Escúchame bien. Hoy te enseñaré a catar un vino. Lo primero es coger la copa por el tallo para que no se caliente el cristal. El color te dará una idea de su edad. Igual que entonces tus mechas rubias, aún infantiles, me dijeron que rondabas los quince. Caían indómitas por tu cara ladeada, por tus ojos, achinados para evitar la intensidad de la luz del sol, por tus labios de los que todavía desconocía su predisposición para sonreír. ¿Sabías que cuanto más se acerca a un tono cereza brillante más joven es el vino? Aproximadamente ese era el de tus labios aquel verano. Rojos y almidonados, como perfilados por un pintor meticuloso.

Entonces me hablaste y no supe lo que decías. Solo era capaz de ver cómo apartabas tu pelo con esos dedos largos y ágiles y formabas un moño que se elevaba en un instante sobre el abismo que me pareció tu espalda. “¿Me oyes?” Repetiste, “¿que si tú eres el nuevo; el de la casa del tejado rojo?” y se abrió una sonrisa sobre la que se volvió a desplomar el nido de mechas rubias.
Al catar el vino es mejor que no lleves perfume. Así evitarás confundir sensaciones. Y recuerda, es importante que no lo agites al principio para poder apreciar los aromas primarios. Si puedes, procura que la habitación esté bien ventilada y sea luminosa. Tú aquel día de agosto olías a verano. A crema solar, a piel morena y caliente. Si cierro los ojos todavía puedo olerte y consigo transportarme a esas calles llenas de cuestas, de veraneantes y de bares. De sardinas y laurel. Oigo con claridad el murmullo de los barcos al fondo y entonces siento otra vez aquellos espejismos de eternidad.

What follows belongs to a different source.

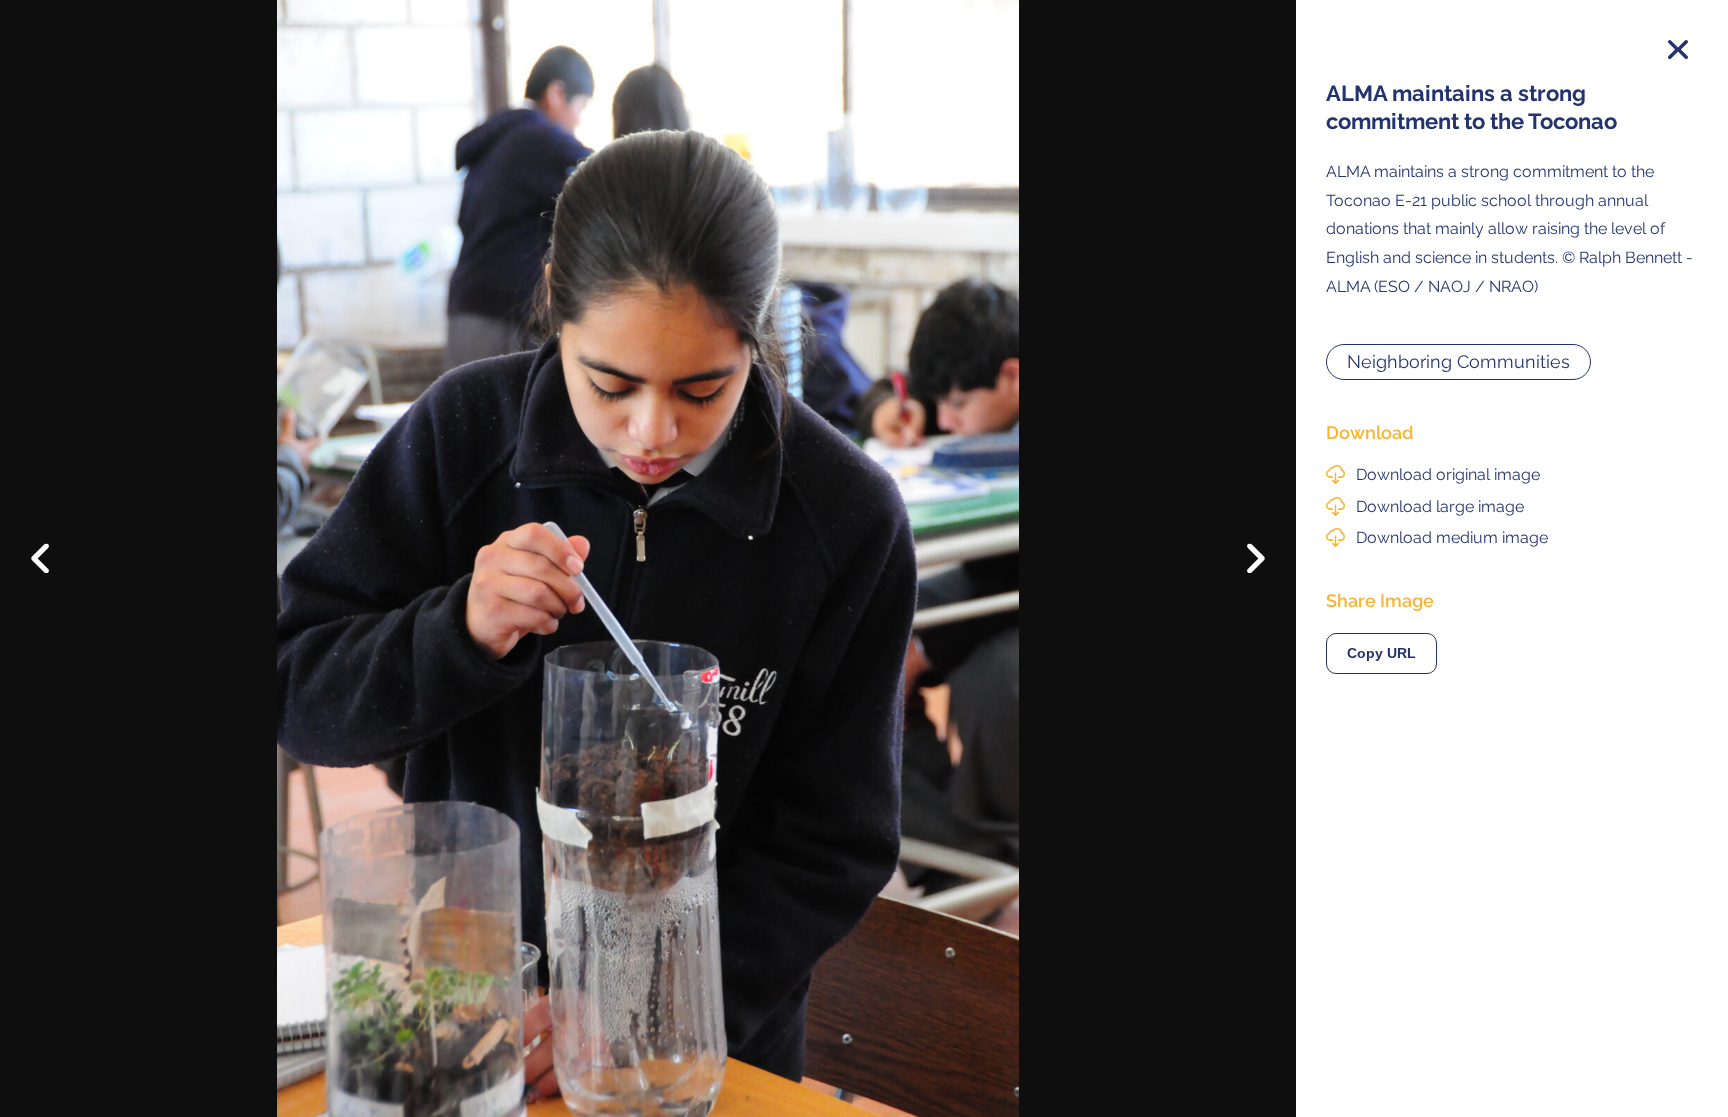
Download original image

Enseguida me acogiste y gracias a ti el grupo empezó a incluirme en sus planes. Tú, la hospitalaria, mi barra libre de afectos. Te aseguro que eso es muy de agradecer cuando eres el nuevo, el de la casa del tejado rojo. El hijo de la loca. Esa era mi madre para todos desde que mi padre nos dejó y tuvimos que regresar al pueblo. Pero nosotros volvimos para quedarnos.

Los inviernos eran duros a pesar de las cartas, de los recuerdos y de insistir cientos de veces en los mismos recorridos que hacíamos juntos en verano. Un año tras otro tú solo permanecías en mi mente. Los caminos se volvían fríos y silenciosos y acababan en la casa del tejado rojo junto a la figura triste y perturbada de mamá. En cambio, en tus cartas, me hablabas de la vida en la gran ciudad. Me decías que echabas de menos el verano y a mí, aunque no terminaba de creérmelo. Todo era tan atractivo a tu alrededor que se me volvía inalcanzable y me torturaba con la idea de que nunca podría hacerte feliz.

El sabor dulce es el que primero se percibe cuando el vino llega a la boca. Llega directo a la punta de la lengua. Así me supiste tú también aquella noche. Nos alejamos del resto y seguimos la conversación en la playa sentados en una dorna. Nos descalzamos y las olas, mansas, respetaban a ratos nuestros dedos. Llegaban sonidos de fondo de música y risas. También ese día bebíamos vino, pero era peleón y bailaba entre paredes de plástico transparente. Cuando me acerqué más a ti pude notar cómo temblabas. Tú tenías frío, yo calor. Después de ese primer beso dejé de contarlos.

¿Has oído alguna vez que cuando movemos ligeramente la copa, si el vino es muy denso vemos caer sus lágrimas? Yo vi las tuyas cuando me detuvieron. Negabas con la cabeza a todos los que gritaban que había acabado con la vida de mi madre. A los que me llamaban loco. Igual de loco que ella, te decían.

Solo tú confiaste en mí. No sé si sabes a qué llaman un vino redondo. Es complicado de conseguir, pero no imposible. La dificultad está en que tiene que mantener un equilibrio perfecto entre los cuatro sabores. Aunque te parezca extraño, la acidez es imprescindible para darle frescura al vino. Tú defendiste mi inocencia sin concesiones y no paraste hasta que apareció la nota de despedida de mi madre.

Después buscamos nuestro sitio hasta que comprendimos que teníamos que regresar. Pusimos un huerto, plantamos frutales y tiramos la casa por dentro por si algún día éramos más. Para el final dejamos el tejado. Los dos estuvimos de acuerdo en el color. Un rojo intenso, como tus labios, como un buen vino.

Ahora miro tus manos que siguen confiadas mis instrucciones. Siempre te gustaron los anillos. Coges el cristal y entre tus dedos se ven destellos de plata. Elijo el brindis y como es habitual, el motivo vuelve a ser tu sonrisa.